BEOORDELING VAN HET HOGER BEROEP
1. In geschil is de ondercuratelestelling van de betrokkene.
2. De verzoekers verzoeken het hof de bestreden beschikking te vernietigen en, opnieuw beschikkende, een beschikking te geven als het hof vermeent te behoren.
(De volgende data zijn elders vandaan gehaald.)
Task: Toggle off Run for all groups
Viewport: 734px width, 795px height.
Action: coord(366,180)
3. Het hof stelt voorop dat op grond van artikel 359 in verbinding met artikel 278 van het Wetboek van Burgerlijke Rechtsvordering het hoger beroepschrift, onder meer, een duidelijke omschrijving van het verzoek en de gronden waarop dat berust dient te omvatten, hetgeen wil zeggen dat uit het beroepschrift moet blijken op welke gronden de appellant van mening is dat de door hem bestreden beschikking onjuist is. In hoger beroep hebben de verzoekers geen concrete grieven geformuleerd waardoor het hof het geschil niet kan onderzoeken. Reeds daarom ziet het hof geen aanleiding de bestreden beschikking te vernietigen en zal het hof het beroep van de verzoekers verwerpen.
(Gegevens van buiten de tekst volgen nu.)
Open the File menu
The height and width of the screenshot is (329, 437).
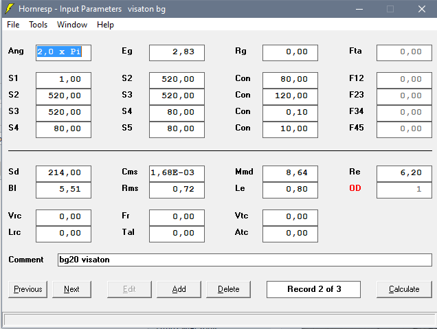pyautogui.click(x=13, y=25)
4. Ten overvloede wenst het hof het volgende op te merken. Voor zover uit het beroepschrift van de verzoekers zou kunnen blijken dat zij van oordeel zijn dat zij ten onrechte door de kantonrechter niet zijn gehoord, dat zij van mening zijn dat de gronden voor de ondercuratelestelling niet aanwezig zijn en dat zij bezwaar maken tegen de benoeming van de zus als curator, overweegt het hof als volgt. Uit het proces-verbaal van het verhandelde ter zitting van 2 maart 2010 blijkt dat de verzoekers door de kantonrechter zijn opgeroepen, maar niet zijn verschenen. Dat de verzoekers kennelijk geen gevolg hebben gegeven aan de door de kantonrechter verzonden oproep, komt voor hun rekening en risico. Daar komt bij dat de verzoekers in hoger beroep ten volle in de gelegenheid zijn gesteld om hun standpunten kenbaar te maken. Voorts merkt het hof op dat aan de gronden voor de ondercuratelestelling van de betrokkene is voldaan. Immers, de betrokkene is gediagnosticeerd met schizofrenie van het katatone type. Deze stoornis heeft tot gevolg dat de betrokkene, al dan niet met tussenpozen, niet in staat is of wordt bemoeilijkt om zijn eigen belangen behoorlijk waar te nemen. Zo is betrokkene niet in staat zich zelfstandig te verzorgen, kan hij geen weloverwogen besluiten nemen en heeft hij geen ziektebesef. In 2009 is de betrokkene, die op dat moment woonachtig was bij zijn ouders, in desolate toestand door de politie door middel van een inbewaringstelling uit huis gehaald en opgenomen in het Erasmus Medisch Centrum. Sinds eind 2010 is de betrokkene woonachtig bij Profila Zorg (verder: de instelling). Er is sinds 2009 sprake van een verbeterende toestand van de betrokkene, zo is hij weer enigszins op gewicht en neemt hij deel aan de door de instelling gegeven dagbesteding. Als laatste merkt het hof op dat van bezwaren tegen de benoeming van de zus als curator niet is gebleken.
5. Het hof beslist als volgt.
BESLISSING OP HET HOGER BEROEP
Het hof:
verwerpt het hoger beroep.
Deze beschikking is gegeven door mrs. van Nievelt, van de Poll en Linsen-Penning de Vries, bijgestaan door mr. de Klerk als griffier en uitgesproken ter openbare terechtzitting van 6 juli 2011.